Daffodils pushed through the barely revealed spring mud. Crusted snow
clung to the curbs. In his crib, my infant son sucked his fist
until he gagged. The polka dot mesh crib bumper that we painstakingly
selected surrounded him. In the afternoons, I pushed the stroller around
the block and around the block again, taking note of the finely painted
Victorian homes, each so full of wood, waiting to be undone
by one errant spark from a frayed electrical wire. I pushed the stroller
around the block again. I put the baby in a snowsuit that made
him look like a bear. The neighborhood nodded its approval.
We left winter behind.

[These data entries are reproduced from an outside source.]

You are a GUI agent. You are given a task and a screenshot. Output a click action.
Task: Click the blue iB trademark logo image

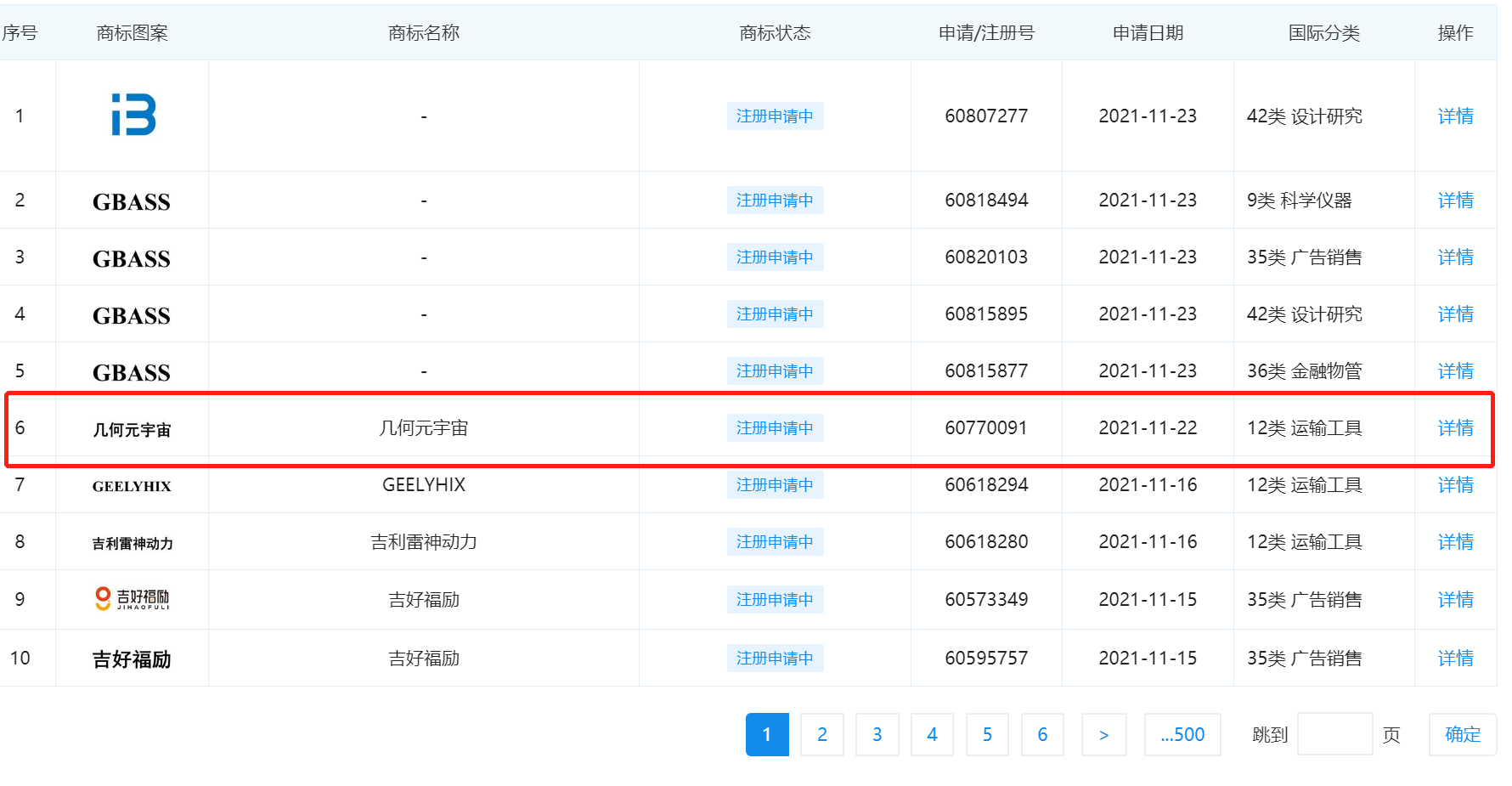pyautogui.click(x=133, y=116)
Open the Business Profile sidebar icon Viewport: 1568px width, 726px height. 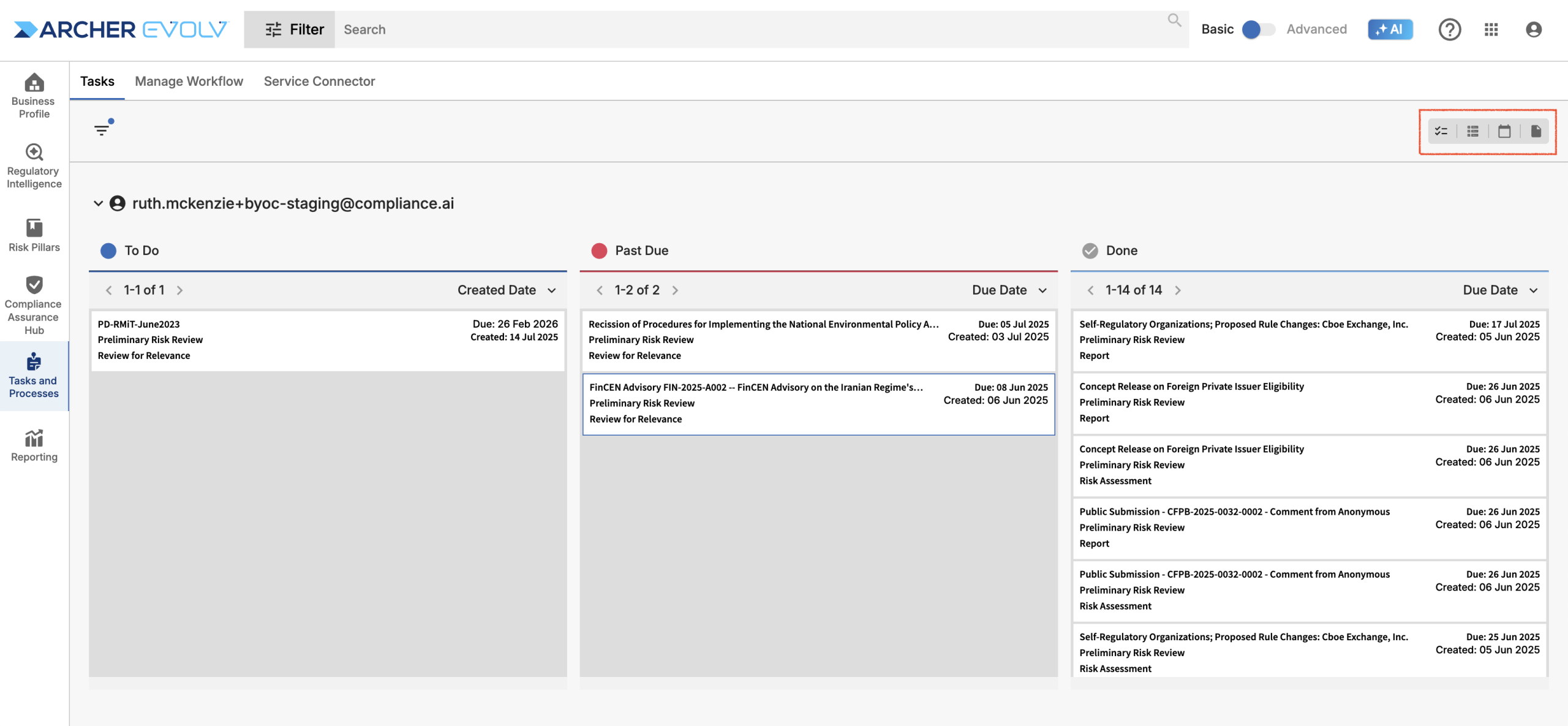pos(34,95)
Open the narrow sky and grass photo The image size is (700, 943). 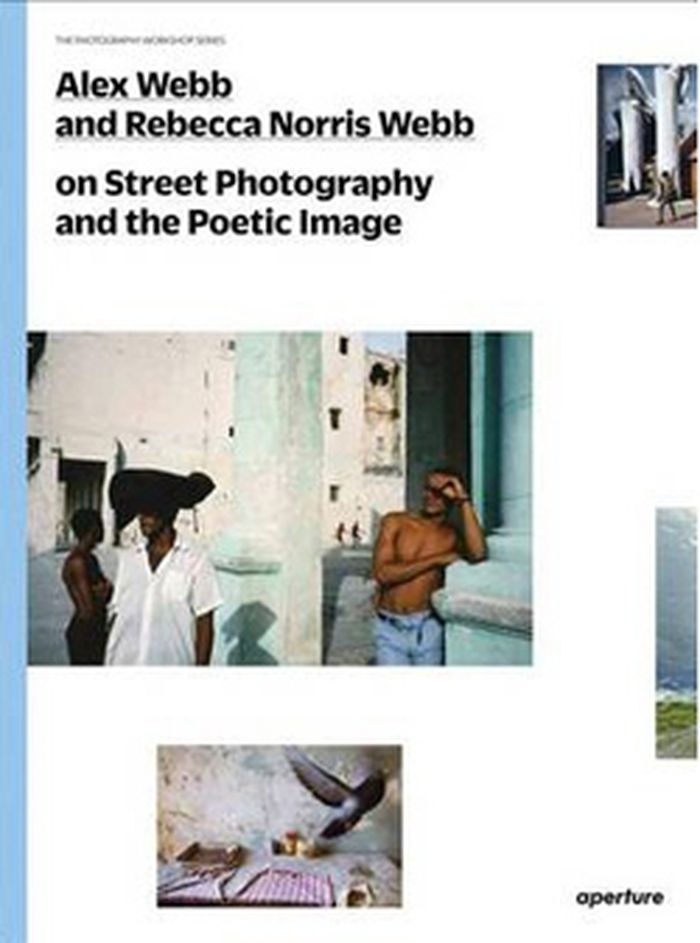[676, 633]
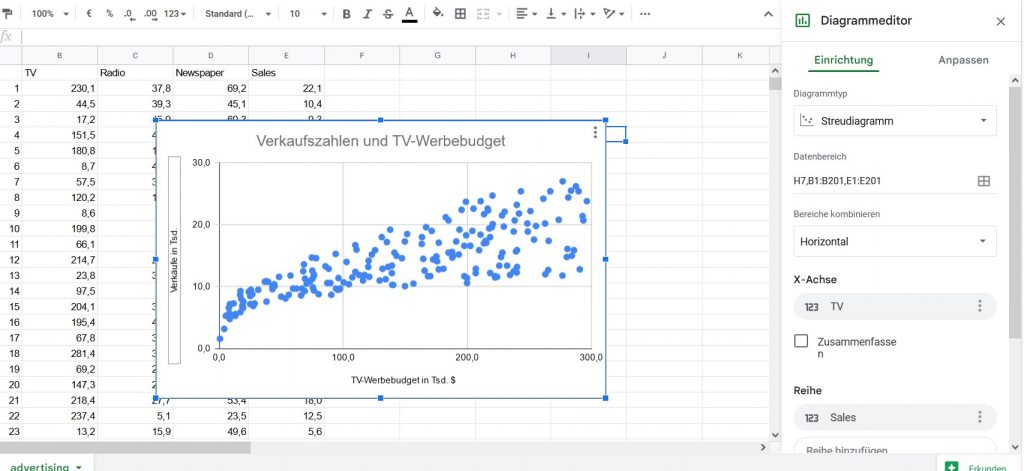Open the fill color bucket
The image size is (1024, 471).
[437, 14]
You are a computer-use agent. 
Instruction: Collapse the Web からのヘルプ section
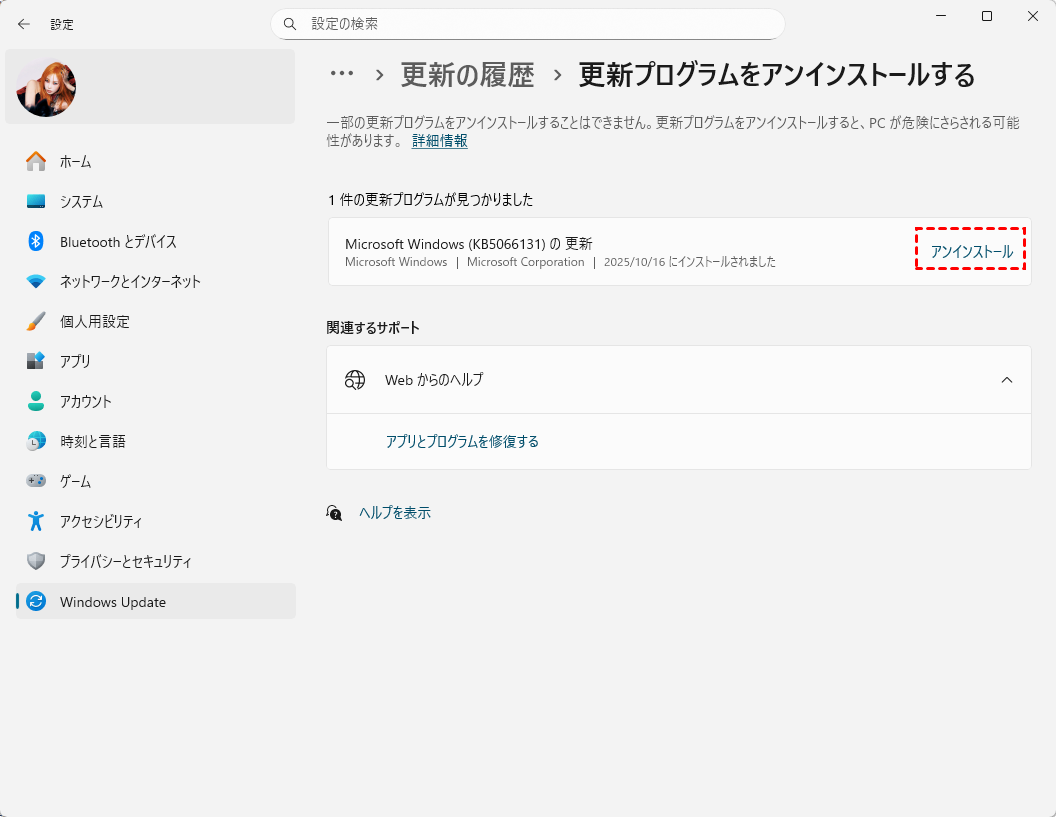(1006, 380)
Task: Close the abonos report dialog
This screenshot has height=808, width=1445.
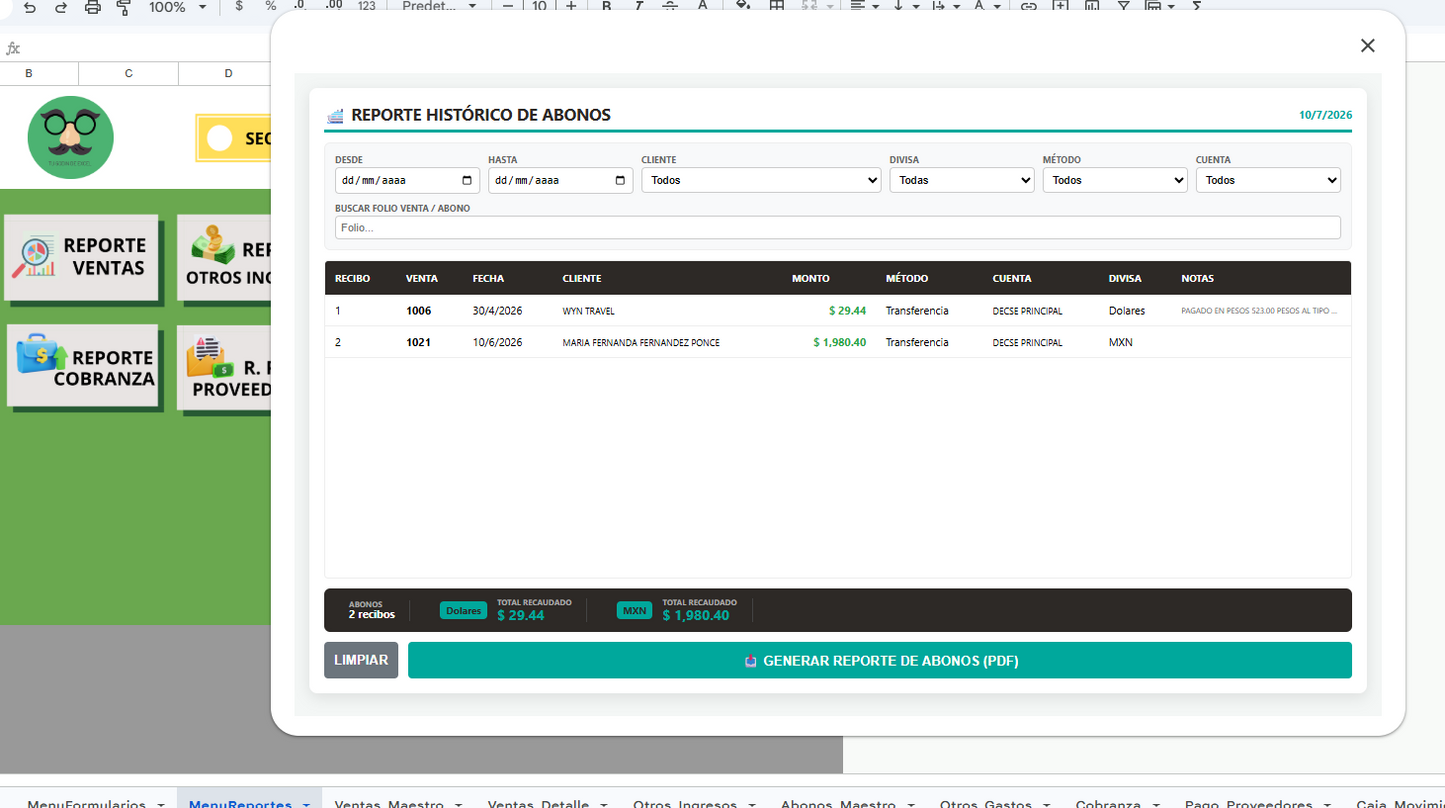Action: click(x=1367, y=45)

My infant son smiled in my arms.
Spring opened up to us, the days stretching like the baby himself
in his crib after his morning nap. I was not on the couch crying.
Who knew how the afternoon would unfold? I put the baby down
for a nap. I cradled the baby in a creaky wooden rocker.
I held the baby in my arms. He smiled. He bounced his open mouth
against my shoulder. We lay on the living room floor, he on his play mat,
me on the rug, listening to Joni Mitchell: O star light, star bright,
you’ve got the loving that I like all right / Turn this crazy bird around.

I walked the baby around the block in the stroller. The clouds nodded
their approval, let fly a short frenzy of final snowflakes that glistened
in the afternoon sun. The baby quaked his clenched fists. I put the baby
in a vibrating chair that rocked back and forth and played electronic lullabies.
Why is the bumblebee yellow and black? Why does the snow recede
from the back porch like waves of sadness? The tulips poked up
through the dead earth not unlike the tulips stitched into the decorative quilt
that hung above the hospital bed where I gave birth. There, two medical students
held my legs and joked about going to the gym. The epidural coursed
strong medicine into my spine. The anesthesiologist flitted in
and out of the room like a large hummingbird. Finally I held the baby
in my arms. He opened his eyes. His eyes were all the hungover mornings
I’d forgotten, every drunken sunrise I’d slept through. His eyes
were four dozen Canadian geese lifting off a late summer river, all at once.